== Segment start ==

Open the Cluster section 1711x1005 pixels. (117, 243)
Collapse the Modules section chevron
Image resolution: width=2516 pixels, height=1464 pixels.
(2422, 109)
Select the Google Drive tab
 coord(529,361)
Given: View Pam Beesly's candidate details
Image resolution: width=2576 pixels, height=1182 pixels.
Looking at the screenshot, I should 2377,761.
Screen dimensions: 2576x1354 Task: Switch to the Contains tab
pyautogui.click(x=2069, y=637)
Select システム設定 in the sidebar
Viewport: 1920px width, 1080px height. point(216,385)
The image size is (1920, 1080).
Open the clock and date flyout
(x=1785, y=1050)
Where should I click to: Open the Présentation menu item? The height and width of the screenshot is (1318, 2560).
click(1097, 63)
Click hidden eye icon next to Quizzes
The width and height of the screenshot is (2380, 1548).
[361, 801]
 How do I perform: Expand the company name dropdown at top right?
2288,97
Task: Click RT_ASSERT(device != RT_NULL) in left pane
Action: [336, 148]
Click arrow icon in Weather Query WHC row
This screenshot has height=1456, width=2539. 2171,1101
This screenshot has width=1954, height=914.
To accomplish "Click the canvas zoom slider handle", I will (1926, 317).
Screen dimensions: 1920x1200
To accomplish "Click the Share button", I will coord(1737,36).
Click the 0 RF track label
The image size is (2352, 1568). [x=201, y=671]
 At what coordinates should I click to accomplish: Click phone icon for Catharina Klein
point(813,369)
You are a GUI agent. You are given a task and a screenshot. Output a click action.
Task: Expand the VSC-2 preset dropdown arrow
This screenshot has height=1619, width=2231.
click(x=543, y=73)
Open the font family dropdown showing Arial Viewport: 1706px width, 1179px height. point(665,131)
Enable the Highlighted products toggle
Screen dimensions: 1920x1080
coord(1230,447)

== Segment end ==

## TASK BRIEF:
Where a line contains the word "will", copy that line from the listing above.

## RESULT:
To accomplish "Click the canvas zoom slider handle", I will (1926, 317).
To accomplish "Click the Share button", I will coord(1737,36).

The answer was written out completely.